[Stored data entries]
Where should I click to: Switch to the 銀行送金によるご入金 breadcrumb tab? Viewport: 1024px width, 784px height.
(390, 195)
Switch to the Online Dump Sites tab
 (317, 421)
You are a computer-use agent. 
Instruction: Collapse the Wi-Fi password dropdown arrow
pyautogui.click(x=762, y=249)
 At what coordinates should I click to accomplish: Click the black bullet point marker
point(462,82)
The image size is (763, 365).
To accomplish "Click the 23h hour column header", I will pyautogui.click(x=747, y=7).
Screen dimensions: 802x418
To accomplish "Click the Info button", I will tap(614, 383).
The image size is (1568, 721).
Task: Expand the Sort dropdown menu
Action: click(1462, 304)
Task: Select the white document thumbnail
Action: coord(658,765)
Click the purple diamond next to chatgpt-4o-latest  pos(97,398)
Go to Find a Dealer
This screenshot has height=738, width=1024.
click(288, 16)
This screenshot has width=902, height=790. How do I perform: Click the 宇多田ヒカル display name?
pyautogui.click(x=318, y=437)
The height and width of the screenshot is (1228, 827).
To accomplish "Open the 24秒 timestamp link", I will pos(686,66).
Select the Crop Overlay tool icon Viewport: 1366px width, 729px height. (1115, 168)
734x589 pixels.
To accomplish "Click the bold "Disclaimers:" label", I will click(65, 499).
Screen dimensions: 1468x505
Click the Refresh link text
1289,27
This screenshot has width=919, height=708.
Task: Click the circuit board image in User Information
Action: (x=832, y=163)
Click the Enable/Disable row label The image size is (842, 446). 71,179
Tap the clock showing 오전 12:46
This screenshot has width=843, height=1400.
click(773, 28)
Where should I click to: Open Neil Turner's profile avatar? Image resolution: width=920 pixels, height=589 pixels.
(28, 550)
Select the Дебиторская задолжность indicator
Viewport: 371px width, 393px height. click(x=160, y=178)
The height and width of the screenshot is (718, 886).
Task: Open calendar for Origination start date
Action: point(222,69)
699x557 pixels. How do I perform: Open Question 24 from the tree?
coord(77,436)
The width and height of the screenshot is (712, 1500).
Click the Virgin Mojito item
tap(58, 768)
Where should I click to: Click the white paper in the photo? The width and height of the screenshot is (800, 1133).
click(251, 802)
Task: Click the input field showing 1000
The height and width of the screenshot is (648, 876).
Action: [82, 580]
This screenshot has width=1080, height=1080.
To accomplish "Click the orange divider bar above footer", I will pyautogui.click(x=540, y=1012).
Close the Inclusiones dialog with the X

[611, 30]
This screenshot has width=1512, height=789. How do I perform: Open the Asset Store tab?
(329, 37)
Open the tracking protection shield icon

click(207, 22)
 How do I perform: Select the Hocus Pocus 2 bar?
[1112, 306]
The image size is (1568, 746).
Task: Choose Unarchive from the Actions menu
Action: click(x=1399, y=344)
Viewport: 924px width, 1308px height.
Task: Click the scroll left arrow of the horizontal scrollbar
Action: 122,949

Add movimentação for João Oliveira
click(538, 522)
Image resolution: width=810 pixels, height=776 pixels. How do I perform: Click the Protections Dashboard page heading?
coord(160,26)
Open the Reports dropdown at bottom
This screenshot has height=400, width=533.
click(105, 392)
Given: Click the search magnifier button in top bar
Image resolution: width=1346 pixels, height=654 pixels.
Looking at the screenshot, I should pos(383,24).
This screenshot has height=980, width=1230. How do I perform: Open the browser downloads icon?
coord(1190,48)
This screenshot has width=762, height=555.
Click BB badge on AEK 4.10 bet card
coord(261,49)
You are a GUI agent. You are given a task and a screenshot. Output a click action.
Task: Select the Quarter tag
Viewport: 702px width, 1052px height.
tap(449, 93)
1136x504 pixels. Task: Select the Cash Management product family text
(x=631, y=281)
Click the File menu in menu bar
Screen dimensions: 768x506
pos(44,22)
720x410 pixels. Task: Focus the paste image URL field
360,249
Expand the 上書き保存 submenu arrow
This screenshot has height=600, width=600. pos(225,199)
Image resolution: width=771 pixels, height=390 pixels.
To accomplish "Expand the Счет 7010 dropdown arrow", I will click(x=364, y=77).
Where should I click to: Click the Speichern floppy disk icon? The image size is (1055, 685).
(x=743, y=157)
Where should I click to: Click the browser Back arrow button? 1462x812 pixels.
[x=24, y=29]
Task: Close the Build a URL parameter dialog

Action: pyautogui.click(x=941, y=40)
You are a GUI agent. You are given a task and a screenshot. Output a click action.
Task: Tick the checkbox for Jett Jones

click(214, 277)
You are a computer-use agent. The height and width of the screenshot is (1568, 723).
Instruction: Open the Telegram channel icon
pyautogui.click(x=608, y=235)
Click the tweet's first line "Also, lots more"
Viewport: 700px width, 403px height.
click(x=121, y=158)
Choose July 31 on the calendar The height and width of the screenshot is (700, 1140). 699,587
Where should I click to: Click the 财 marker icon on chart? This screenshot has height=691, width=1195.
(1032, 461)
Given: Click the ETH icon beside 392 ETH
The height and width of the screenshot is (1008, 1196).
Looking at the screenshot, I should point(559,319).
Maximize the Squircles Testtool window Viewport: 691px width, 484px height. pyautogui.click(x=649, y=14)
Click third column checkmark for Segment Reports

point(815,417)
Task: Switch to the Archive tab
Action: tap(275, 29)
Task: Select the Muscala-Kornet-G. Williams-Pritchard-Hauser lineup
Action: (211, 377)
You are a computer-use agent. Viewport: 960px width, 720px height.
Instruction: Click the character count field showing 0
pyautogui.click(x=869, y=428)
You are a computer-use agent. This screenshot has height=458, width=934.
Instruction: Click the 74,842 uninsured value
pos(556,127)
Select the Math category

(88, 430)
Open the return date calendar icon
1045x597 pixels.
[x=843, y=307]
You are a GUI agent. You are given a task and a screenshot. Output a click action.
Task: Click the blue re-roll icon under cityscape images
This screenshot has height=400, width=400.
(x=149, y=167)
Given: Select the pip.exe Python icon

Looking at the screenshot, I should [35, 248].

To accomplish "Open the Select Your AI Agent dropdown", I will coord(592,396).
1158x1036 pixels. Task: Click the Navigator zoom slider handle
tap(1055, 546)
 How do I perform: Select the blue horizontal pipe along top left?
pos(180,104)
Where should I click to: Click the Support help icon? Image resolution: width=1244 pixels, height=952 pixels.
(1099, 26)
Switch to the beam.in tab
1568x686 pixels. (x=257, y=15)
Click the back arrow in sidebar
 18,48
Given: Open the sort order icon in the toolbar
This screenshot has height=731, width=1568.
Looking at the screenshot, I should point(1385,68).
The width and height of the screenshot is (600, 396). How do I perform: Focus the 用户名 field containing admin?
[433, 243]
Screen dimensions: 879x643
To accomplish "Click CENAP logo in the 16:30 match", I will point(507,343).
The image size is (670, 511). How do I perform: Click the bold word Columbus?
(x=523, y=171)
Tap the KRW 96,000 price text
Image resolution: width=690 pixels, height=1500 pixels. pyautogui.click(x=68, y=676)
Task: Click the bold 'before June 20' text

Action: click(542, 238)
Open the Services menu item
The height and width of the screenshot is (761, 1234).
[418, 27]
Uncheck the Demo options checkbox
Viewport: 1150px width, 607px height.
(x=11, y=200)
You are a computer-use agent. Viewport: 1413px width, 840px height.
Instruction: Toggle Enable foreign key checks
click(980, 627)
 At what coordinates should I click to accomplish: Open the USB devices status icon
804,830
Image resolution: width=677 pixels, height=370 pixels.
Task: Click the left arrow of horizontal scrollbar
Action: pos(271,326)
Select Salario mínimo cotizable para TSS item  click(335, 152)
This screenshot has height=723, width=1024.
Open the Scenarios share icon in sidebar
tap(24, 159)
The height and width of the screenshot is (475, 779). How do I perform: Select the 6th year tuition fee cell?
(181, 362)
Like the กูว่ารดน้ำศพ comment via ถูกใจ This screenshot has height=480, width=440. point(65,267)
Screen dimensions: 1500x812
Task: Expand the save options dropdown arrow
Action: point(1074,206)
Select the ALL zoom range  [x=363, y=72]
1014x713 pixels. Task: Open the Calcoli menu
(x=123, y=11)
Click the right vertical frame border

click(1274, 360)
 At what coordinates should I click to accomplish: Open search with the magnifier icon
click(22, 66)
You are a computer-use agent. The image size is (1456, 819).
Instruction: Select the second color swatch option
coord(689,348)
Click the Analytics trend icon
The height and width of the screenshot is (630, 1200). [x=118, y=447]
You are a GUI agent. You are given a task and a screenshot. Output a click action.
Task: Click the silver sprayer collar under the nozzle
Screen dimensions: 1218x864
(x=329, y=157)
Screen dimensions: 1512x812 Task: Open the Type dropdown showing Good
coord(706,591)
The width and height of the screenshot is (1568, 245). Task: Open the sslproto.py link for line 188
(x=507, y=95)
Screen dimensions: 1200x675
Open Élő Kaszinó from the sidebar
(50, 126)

■ **What is required**:
Above are some records. Copy each of their lines that holds the string "label".

■ **Result of this exercise**:
To accomplish "Click the bold "Disclaimers:" label", I will click(65, 499).
Click the Enable/Disable row label The image size is (842, 446). 71,179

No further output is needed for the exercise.